Multiple VPS servers Let's Encrypt logic problem

Help! (Home for newbies)
1

I have amassed 4x VPS in 4 different data centres. All Debian or Ubuntu

They are:

Plus they each host client wordpress sites.

vps1 also hosts mydomain.com

I cannot navigate to vps2.mydomain.com I get the default (alphabetically first) virtual domain e.g. AClientSite.com

So:

  1. How do I enable the default website for a server so that
  2. I can get a Let’s Encrypt certificate for the server, in order to
  3. sign email to send from vps2.mydomain.com for all virtual domains on that server.
2

  1. You’re not going to be able to “navigate” to vp2.domain.com unless domain.com exists as a virtualmin server and vps2 is a sub domaim of that. But there’s no need unless you have a website of your own there. But you should be able to navigate to vp2.domain.com:10000 to log in to webmin.

  2. Letsencrypt certs are per domain. So a cert for vp2.domain.com will not apply for ACLIENTSITE.com. Acleintsite.com will need its own certificate.

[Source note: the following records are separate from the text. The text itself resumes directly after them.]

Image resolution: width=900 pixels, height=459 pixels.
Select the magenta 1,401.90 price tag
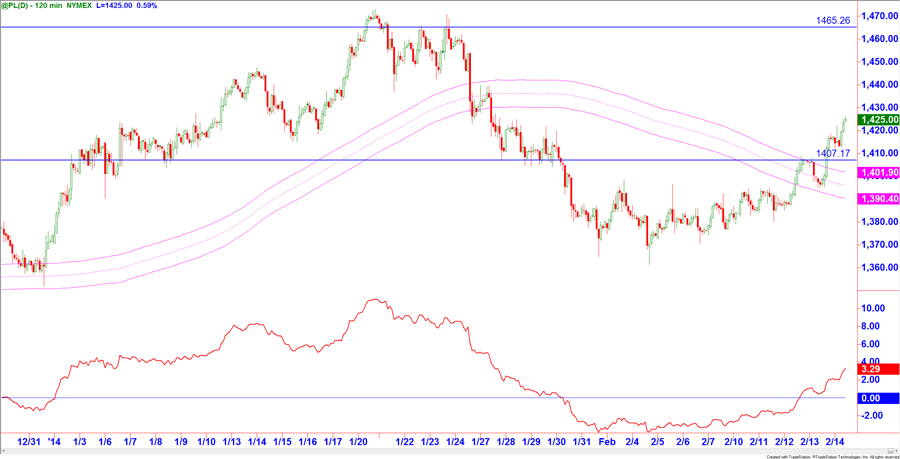click(x=878, y=173)
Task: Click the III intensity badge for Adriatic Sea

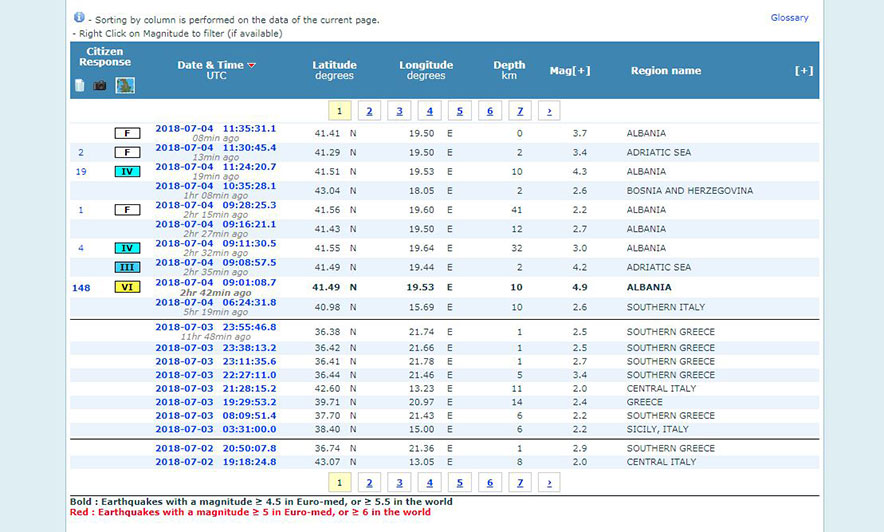Action: (x=127, y=268)
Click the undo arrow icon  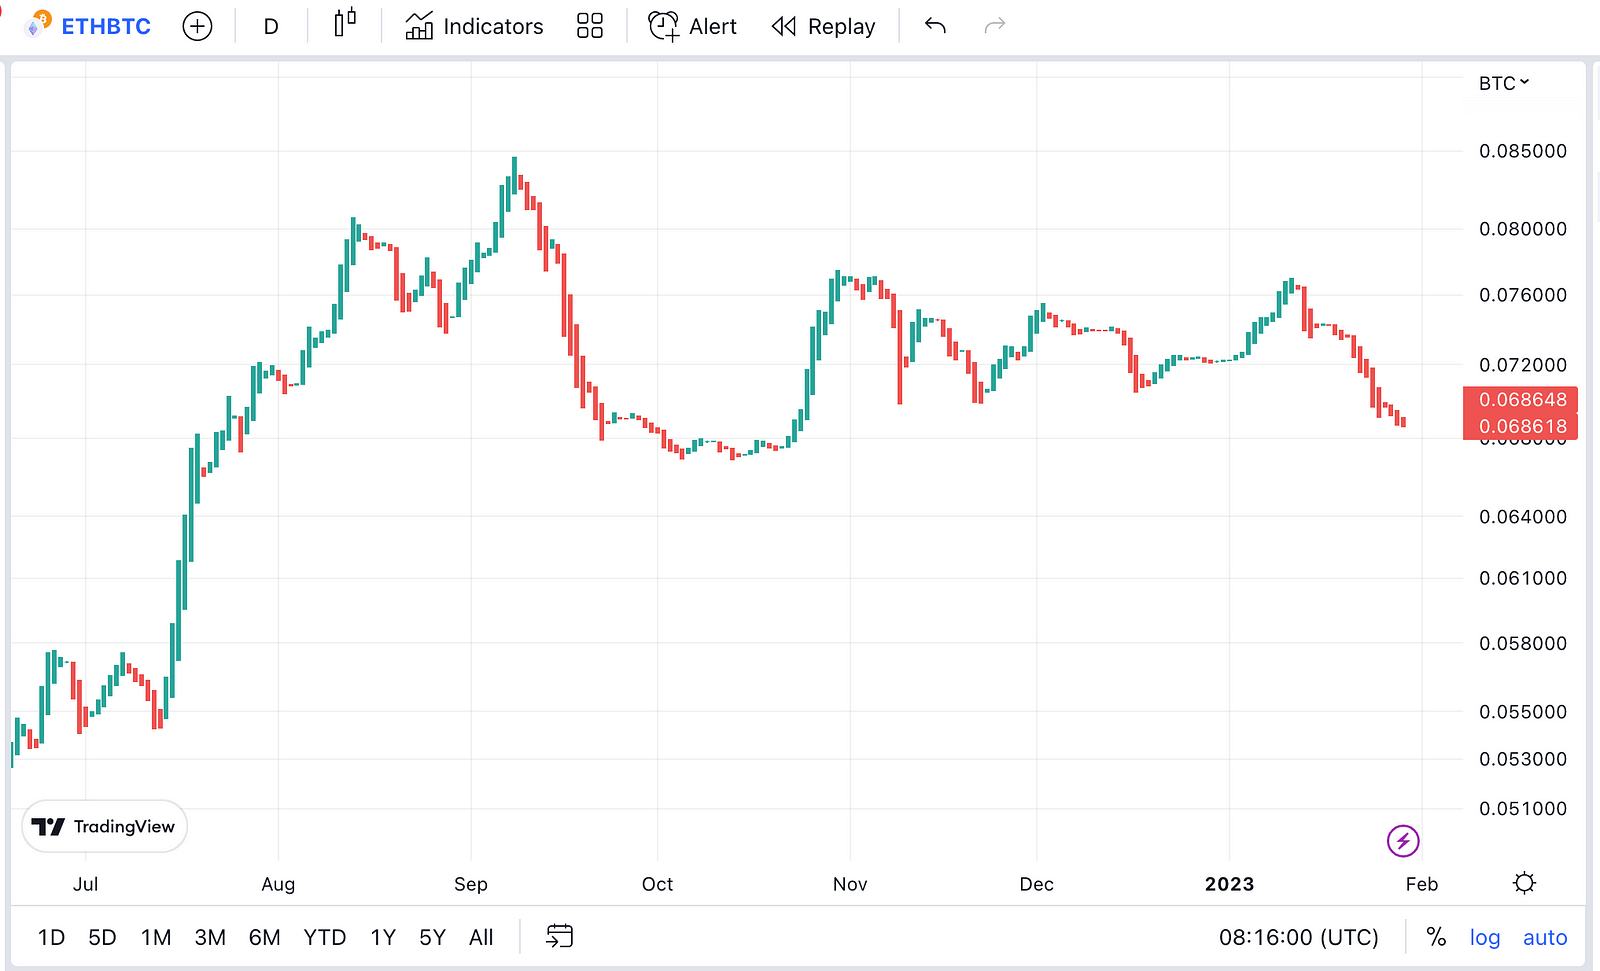935,26
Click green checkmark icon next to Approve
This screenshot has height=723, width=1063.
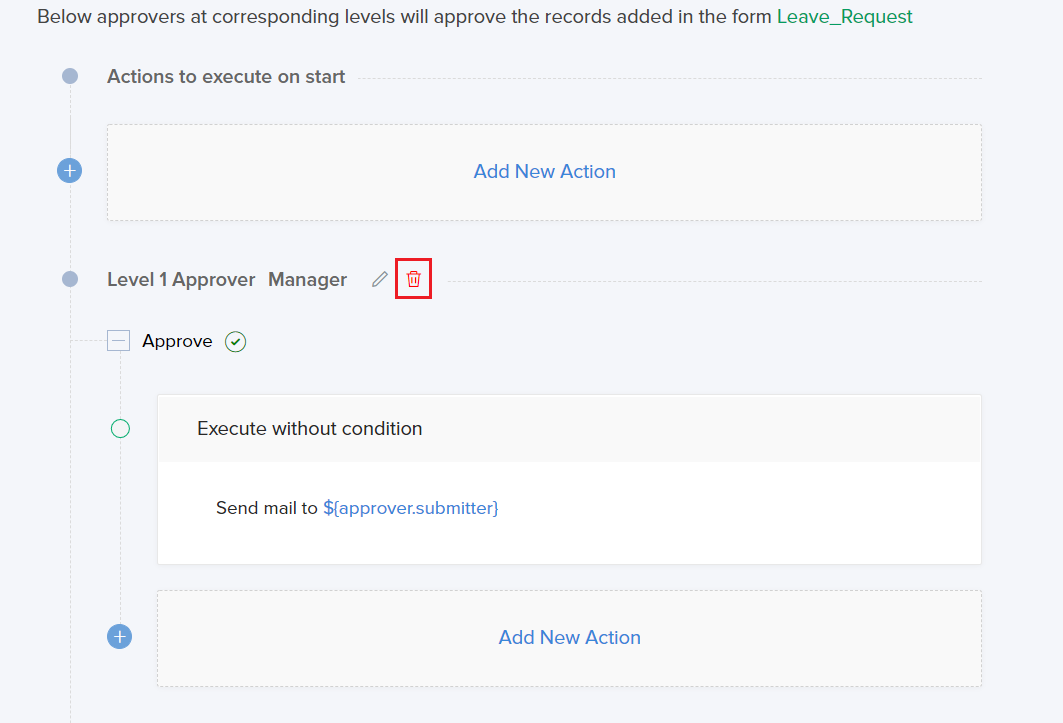pyautogui.click(x=235, y=342)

  3. I’m not 100% sure on # 3 But isnt mail, dns and cert settings for mail all separate per domain? doesn’t matter what email server its on as long as that mail server is setup to handle mail for that domain?

3

Thanks for the reply @scotwnw . Maybe I’m overcomplicating it otherwise I’m not explaining myself well.

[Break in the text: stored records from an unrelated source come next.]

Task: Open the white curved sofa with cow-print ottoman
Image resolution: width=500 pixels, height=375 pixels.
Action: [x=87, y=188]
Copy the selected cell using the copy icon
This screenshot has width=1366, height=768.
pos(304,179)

  1. Good point. I can go to vp2.domain.com:10000 because that’s how I manage the Virtualmin installation. But I don’t have domain.com configured on this server because it screws up DNS and every other service for domain.com across the network.

  2. ACLIENTSITE.com has it’s own certificate.

  3. My understanding is: SSL email is IP address only so that all domains hosted on vp2.domain.com that have email enabled either need their own IP address (to use their own certificate) or email clients configure their mail server to be vp2.domain.com (not mail.aclientsite.com) and use that certificate.

But if Let’s Encrypt servers can’t access vp2.domain.com then they’ll never confirm ownership and won’t sign the certificate.

4

Rats I lost my last answer. Here goes again.

  1. domain.com is actually hosted (web, email, SSL, DNS Master) on VPS1.domain.com. So good point - I can get to the Virtualmin interface on port 10000, and I don’t want to create a version of domain.com virtual server on VPS2

  2. I thought Letsencrypt certs are also linked to IP address as well. How can I get the cert on VPS2 if I create it on VPS1? ACLIENTSITE has it’s own cert already

  3. My understanding email SSL is IP address based so I need to create the cert on VPS2.domain.com if I want all virtualmin virtual server hosts to use VPS2.Domain.com as their TLS or SSL encrypted connection.